In Japan, the soilless or hydroponic farming method is increasing in popularity.
GV Model farm in Aichi prefecture. (4 SHOTS)
SVs Tomatoes cultivated by hydroponics. (6 SHOTS)
CU Seeds spread on polyester sponge for germination. (2 SHOTS)
SVs Seedlings planted out in sponge base. (4 SHOTS)
CU & SVs Planted out in sponge base. (2 SHOTS)
SV TILT DOWN Fish farming in water supply of hydroponic farm. (3 SHOTS)
CVs Seedling trays stacked to show efficient use of space. (2 SHOTS)
GVs Plant machinery. (2 SHOTS)
SV & GV Harvested plants and vegetables. (3 SHOTS)
GV Hydroponic farm.
Script is copyright Reuters Limited.
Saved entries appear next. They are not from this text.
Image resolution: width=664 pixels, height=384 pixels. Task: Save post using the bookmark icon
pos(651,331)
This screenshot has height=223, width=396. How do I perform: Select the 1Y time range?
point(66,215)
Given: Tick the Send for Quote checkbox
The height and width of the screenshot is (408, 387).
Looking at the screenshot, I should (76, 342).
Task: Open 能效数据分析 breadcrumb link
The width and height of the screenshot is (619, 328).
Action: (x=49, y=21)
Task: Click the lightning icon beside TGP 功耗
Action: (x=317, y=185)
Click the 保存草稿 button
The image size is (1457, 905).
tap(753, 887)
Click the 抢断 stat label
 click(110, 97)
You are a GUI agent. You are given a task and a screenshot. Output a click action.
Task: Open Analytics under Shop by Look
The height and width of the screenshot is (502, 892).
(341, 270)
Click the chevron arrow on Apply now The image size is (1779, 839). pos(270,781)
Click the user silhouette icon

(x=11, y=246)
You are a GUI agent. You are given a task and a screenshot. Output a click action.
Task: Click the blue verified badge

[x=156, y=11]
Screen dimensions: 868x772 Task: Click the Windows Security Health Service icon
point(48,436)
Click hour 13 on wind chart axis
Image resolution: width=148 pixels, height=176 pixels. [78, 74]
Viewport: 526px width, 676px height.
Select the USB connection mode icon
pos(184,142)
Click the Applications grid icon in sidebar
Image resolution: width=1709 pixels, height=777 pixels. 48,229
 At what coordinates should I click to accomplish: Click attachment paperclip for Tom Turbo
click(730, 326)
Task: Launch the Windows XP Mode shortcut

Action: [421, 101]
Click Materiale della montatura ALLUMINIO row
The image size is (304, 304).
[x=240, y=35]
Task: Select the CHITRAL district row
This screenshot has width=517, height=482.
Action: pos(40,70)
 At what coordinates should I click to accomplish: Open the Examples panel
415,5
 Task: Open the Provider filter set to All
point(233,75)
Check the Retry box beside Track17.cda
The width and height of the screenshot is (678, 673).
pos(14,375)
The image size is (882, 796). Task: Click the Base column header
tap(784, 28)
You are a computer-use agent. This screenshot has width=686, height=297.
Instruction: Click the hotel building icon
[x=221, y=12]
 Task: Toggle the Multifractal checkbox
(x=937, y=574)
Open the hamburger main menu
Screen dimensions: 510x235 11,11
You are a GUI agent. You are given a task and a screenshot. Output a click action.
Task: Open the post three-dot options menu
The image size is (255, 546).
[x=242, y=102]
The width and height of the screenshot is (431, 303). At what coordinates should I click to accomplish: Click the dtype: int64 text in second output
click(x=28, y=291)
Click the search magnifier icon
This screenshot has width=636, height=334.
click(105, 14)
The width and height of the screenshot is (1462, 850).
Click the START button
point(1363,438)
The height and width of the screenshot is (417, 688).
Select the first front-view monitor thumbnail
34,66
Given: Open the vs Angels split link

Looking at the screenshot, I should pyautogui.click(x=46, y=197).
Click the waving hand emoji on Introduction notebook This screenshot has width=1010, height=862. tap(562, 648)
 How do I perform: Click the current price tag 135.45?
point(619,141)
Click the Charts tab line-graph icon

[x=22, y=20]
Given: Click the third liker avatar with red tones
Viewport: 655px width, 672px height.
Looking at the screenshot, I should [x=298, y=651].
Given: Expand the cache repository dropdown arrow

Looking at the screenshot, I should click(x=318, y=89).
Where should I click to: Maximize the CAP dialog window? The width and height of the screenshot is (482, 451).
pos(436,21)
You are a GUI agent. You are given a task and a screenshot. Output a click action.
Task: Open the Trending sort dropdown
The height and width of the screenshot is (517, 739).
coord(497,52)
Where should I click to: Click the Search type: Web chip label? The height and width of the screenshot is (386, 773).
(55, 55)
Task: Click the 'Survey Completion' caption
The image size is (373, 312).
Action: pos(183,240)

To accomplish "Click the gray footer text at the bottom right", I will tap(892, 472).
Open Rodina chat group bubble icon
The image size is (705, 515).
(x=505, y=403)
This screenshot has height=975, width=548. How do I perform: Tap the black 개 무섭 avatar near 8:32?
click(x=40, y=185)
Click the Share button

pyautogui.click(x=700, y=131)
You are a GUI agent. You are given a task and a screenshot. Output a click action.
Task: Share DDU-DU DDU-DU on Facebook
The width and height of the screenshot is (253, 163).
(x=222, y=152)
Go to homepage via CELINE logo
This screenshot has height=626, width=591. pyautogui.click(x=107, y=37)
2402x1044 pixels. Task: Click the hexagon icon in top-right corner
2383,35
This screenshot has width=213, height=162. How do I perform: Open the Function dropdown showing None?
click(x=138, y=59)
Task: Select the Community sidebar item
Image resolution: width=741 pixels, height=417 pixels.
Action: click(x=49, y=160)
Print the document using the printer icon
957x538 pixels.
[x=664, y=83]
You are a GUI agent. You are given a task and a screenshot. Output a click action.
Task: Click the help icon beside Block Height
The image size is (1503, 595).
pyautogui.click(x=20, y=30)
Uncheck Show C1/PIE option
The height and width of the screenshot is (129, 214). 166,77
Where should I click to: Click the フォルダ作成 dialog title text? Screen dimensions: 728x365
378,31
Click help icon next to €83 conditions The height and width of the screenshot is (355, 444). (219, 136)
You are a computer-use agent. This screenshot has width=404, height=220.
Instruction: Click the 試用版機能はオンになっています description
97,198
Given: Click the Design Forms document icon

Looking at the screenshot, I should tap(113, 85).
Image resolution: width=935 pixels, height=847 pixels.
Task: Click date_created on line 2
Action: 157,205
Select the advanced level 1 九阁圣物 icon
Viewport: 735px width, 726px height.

All rights reserved
Background: In Japan, the soilless or hydroponic farming method is increasing in popularity. This revolutionary method which depends on fresh water enriched with minerals is clean and efficient since there is no earth involved. It only takes one day to set up a hydroponic farm from pre-fabricated units which include computerised temperature control equipment. Inside, seeds are germinated on polyester beds. When they have grown into seedlings they are transferred to beds of polyester sponge. Plants grown by this method develop in half the normal time and are not dependent on seasonal weather. Tomato plants yields crops after seven weeks and continue to produce for up to four years. The inventive Japanese make the fullest use of all available space, they also farm fish in the fresh water supply under the plants. Other crops such as melons and cucumbers and grown by the hydroponic method, and over 60 per cent of Japan's scallions are cultivated by this method.